An optimization approach to protein structure prediction

Betty Eskow
Dept of Computer Science, University of Colorado,
Boulder, CO 80309-0430
eskow@cs.colorado.edu
http://www.cs.colorado.edu/~eskow


Abstract
In this talk we discuss an attack on the problem of protein structure prediction by parallel global optimization techniques. The protein structure prediction problem is one of the fundamental challenges of modern science. It is to predict the three-dimensional shape, or native state of a protein, given its sequence of amino-acids. Optimization is one of the promising approaches to solving this problem, because it is believed that in most cases, the native state corresponds to the minimum free energy of the protein. However, the energy landscape of a realistic-sized protein has thousands of parameters and an enormous number of local minimizers. This means that an efficient global optimization approach for very large scale problems that includes intelligent use of the structure of the problem, coupled with efficient use of multiple processors, is necessary to solve the problem.

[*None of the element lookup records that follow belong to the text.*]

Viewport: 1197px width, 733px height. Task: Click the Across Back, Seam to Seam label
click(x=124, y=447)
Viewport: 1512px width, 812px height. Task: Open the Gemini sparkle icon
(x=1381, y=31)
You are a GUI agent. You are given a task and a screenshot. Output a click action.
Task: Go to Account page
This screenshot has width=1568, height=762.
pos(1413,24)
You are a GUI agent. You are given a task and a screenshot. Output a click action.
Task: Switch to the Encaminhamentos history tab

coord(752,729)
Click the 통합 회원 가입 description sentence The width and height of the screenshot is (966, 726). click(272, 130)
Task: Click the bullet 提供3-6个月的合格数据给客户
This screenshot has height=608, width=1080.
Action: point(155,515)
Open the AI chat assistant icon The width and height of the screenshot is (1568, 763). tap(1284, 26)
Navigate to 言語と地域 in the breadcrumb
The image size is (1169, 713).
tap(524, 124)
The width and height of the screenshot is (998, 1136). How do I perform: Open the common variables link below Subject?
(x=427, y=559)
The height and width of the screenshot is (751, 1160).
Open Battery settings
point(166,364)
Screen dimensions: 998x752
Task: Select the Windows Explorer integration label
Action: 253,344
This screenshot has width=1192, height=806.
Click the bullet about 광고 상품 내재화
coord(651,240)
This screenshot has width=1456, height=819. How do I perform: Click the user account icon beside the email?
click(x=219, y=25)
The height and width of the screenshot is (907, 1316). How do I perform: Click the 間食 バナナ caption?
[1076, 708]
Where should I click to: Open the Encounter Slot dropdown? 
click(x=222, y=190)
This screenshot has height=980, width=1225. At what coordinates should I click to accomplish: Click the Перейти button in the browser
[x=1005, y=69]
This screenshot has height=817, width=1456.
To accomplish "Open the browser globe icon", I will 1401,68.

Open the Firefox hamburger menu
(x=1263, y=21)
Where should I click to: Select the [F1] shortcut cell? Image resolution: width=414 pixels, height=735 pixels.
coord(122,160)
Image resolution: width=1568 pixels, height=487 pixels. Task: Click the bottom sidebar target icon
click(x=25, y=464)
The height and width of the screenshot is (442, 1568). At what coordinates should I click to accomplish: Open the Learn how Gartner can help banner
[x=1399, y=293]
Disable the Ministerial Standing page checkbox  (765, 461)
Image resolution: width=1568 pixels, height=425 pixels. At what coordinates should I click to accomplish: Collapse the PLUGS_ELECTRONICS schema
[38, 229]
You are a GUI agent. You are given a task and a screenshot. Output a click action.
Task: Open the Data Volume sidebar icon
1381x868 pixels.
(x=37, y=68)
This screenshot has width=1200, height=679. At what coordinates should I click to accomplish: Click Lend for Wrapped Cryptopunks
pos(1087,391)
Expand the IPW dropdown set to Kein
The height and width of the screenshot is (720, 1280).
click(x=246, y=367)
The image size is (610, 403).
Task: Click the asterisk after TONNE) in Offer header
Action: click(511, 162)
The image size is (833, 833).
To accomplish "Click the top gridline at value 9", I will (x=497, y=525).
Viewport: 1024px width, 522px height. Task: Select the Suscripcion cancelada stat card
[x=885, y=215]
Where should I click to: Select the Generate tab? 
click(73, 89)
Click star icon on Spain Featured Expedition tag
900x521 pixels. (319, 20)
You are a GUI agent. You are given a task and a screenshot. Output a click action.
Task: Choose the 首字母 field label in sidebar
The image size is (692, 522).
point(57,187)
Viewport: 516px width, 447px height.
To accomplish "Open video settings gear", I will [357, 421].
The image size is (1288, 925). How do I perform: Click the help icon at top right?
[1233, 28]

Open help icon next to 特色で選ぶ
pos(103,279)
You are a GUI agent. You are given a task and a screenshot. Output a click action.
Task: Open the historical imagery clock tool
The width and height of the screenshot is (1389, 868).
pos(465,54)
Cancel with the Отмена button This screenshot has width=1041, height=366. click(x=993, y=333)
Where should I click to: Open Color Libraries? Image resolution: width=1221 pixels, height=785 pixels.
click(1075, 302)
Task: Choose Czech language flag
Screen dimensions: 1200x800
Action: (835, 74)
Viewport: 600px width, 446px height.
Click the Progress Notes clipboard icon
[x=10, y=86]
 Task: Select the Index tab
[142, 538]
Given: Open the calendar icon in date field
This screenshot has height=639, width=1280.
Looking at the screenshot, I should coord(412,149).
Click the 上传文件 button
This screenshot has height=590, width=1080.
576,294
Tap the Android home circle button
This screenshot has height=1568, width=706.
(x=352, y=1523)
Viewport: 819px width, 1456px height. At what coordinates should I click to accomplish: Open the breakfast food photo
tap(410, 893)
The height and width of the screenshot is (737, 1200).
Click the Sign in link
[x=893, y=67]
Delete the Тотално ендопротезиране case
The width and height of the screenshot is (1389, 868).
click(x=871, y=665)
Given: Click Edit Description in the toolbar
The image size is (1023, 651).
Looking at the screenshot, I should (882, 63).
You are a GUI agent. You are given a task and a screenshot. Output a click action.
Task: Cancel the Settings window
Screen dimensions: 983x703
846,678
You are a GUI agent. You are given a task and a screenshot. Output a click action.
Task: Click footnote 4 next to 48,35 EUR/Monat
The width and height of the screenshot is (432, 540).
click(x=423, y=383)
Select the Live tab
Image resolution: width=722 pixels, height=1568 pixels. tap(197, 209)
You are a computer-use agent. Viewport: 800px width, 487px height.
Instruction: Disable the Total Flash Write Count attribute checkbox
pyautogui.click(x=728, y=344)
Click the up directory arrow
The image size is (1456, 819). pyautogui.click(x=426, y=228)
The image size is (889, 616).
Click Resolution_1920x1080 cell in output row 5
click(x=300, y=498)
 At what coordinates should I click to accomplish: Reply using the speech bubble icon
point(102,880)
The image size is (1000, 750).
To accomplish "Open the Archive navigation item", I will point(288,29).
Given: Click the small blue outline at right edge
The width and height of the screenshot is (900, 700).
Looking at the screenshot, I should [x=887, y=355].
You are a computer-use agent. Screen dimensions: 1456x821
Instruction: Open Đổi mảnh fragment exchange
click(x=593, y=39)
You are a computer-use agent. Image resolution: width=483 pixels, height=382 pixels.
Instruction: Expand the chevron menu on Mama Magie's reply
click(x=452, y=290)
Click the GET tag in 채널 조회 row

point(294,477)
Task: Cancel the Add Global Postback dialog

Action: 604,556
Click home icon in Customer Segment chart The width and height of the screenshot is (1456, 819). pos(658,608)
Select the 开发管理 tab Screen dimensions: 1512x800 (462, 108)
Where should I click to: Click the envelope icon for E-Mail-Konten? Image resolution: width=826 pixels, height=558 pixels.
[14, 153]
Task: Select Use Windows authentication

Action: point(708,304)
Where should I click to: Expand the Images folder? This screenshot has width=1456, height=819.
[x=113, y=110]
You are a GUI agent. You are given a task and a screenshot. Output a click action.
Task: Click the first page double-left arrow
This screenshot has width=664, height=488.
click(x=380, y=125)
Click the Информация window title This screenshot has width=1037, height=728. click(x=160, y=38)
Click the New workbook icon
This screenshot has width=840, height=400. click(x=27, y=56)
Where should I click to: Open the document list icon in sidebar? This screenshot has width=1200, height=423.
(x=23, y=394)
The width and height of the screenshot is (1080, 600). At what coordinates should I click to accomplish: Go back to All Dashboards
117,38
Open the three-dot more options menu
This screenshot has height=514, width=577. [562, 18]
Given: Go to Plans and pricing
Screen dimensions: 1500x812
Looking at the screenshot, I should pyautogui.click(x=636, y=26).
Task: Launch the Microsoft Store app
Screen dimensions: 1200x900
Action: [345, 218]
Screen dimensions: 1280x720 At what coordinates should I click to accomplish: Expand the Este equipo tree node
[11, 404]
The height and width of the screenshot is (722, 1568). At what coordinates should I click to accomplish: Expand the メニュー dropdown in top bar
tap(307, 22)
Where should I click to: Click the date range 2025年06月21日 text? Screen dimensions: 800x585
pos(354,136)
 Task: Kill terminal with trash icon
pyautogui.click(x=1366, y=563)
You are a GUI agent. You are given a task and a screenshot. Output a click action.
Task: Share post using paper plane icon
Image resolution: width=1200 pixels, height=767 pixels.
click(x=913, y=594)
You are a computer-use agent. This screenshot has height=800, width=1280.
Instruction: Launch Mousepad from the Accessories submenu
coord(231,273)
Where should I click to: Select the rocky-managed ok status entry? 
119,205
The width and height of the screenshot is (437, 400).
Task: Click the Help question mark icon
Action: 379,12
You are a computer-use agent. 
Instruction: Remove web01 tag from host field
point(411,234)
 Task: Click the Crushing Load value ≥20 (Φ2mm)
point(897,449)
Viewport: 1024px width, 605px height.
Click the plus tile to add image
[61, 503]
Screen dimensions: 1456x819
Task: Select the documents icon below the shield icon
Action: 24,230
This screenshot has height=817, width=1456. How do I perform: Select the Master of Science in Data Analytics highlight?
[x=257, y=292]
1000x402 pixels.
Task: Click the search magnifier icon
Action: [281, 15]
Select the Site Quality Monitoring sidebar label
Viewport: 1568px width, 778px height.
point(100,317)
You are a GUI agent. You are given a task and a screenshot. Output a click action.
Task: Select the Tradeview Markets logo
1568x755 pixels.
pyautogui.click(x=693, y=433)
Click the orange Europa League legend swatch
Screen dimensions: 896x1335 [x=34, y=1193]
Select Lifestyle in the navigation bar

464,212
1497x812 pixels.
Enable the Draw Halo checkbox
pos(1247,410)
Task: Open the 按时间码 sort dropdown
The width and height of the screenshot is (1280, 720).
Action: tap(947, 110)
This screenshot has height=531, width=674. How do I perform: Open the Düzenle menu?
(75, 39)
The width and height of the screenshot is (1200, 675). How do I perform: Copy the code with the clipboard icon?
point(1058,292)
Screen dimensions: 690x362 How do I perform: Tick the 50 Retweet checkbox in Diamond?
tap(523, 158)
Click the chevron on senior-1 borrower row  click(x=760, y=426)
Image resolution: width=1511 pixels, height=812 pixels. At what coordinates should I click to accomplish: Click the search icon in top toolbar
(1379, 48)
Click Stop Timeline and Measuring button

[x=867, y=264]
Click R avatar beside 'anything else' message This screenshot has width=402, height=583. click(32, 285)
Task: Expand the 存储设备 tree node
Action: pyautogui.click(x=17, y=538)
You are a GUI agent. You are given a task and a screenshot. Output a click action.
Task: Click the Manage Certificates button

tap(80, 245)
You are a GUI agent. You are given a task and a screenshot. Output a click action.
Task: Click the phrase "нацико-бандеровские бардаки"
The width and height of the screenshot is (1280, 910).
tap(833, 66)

We describe a large-scale, stochastic-perturbation global optimization algorithm used for determining the structure of proteins. The method incorporates secondary structure predictions (which describe the more basic elements of the protein structure) into the starting structures, and thereafter minimizes using a purely physics-based energy model. We have tested our approach in CASP competition, where many research groups compete in prediction of structures that have just been experimentally determined. Results show our method to be particularly successful on protein targets where structural information from similar proteins is unavailable, i.e., the most difficult targets for most protein structure prediction methods.